What the task asks> Nothing should change. Output the data exactly.

Available records>

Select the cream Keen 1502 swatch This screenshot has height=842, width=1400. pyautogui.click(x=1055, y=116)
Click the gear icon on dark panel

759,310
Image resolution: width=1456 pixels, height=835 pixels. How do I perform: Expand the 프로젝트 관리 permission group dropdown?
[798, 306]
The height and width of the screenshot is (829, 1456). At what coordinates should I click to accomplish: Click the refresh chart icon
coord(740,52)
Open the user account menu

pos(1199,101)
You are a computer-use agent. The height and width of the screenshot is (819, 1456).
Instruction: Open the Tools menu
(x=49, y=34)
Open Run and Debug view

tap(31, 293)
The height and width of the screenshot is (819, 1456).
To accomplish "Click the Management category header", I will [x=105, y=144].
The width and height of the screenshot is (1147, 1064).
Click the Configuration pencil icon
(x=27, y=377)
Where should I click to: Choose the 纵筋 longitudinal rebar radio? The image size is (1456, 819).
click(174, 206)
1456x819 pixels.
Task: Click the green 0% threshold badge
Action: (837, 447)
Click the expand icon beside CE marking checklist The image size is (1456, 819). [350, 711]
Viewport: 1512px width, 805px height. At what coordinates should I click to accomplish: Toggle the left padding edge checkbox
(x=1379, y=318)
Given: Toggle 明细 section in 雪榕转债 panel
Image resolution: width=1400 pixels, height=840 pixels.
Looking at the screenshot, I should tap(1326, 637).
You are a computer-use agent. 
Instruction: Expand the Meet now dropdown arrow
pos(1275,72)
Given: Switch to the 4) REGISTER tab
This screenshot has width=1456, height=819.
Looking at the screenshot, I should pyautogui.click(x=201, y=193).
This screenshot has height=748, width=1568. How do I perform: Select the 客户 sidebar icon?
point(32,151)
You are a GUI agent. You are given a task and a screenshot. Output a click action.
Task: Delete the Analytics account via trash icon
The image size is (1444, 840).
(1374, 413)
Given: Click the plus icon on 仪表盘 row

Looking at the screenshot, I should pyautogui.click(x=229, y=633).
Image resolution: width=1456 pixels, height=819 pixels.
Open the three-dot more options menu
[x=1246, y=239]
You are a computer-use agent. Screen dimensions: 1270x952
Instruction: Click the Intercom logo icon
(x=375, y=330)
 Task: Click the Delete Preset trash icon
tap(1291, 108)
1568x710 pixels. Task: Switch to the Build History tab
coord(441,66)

Solution to this task>
Select the cream Keen 1502 swatch This screenshot has height=842, width=1400. pyautogui.click(x=1055, y=116)
Click the gear icon on dark panel

759,310
Image resolution: width=1456 pixels, height=835 pixels. How do I perform: Expand the 프로젝트 관리 permission group dropdown?
[798, 306]
The height and width of the screenshot is (829, 1456). At what coordinates should I click to accomplish: Click the refresh chart icon
coord(740,52)
Open the user account menu

pos(1199,101)
You are a computer-use agent. The height and width of the screenshot is (819, 1456).
Instruction: Open the Tools menu
(x=49, y=34)
Open Run and Debug view

tap(31, 293)
The height and width of the screenshot is (819, 1456).
To accomplish "Click the Management category header", I will [x=105, y=144].
The width and height of the screenshot is (1147, 1064).
Click the Configuration pencil icon
(x=27, y=377)
Where should I click to: Choose the 纵筋 longitudinal rebar radio? The image size is (1456, 819).
click(174, 206)
1456x819 pixels.
Task: Click the green 0% threshold badge
Action: (837, 447)
Click the expand icon beside CE marking checklist The image size is (1456, 819). [350, 711]
Viewport: 1512px width, 805px height. At what coordinates should I click to accomplish: Toggle the left padding edge checkbox
(x=1379, y=318)
Given: Toggle 明细 section in 雪榕转债 panel
Image resolution: width=1400 pixels, height=840 pixels.
Looking at the screenshot, I should tap(1326, 637).
You are a computer-use agent. 
Instruction: Expand the Meet now dropdown arrow
pos(1275,72)
Given: Switch to the 4) REGISTER tab
This screenshot has width=1456, height=819.
Looking at the screenshot, I should pyautogui.click(x=201, y=193).
This screenshot has height=748, width=1568. How do I perform: Select the 客户 sidebar icon?
point(32,151)
You are a GUI agent. You are given a task and a screenshot. Output a click action.
Task: Delete the Analytics account via trash icon
The image size is (1444, 840).
(1374, 413)
Given: Click the plus icon on 仪表盘 row

Looking at the screenshot, I should pyautogui.click(x=229, y=633).
Image resolution: width=1456 pixels, height=819 pixels.
Open the three-dot more options menu
[x=1246, y=239]
You are a computer-use agent. Screen dimensions: 1270x952
Instruction: Click the Intercom logo icon
(x=375, y=330)
 Task: Click the Delete Preset trash icon
tap(1291, 108)
1568x710 pixels. Task: Switch to the Build History tab
coord(441,66)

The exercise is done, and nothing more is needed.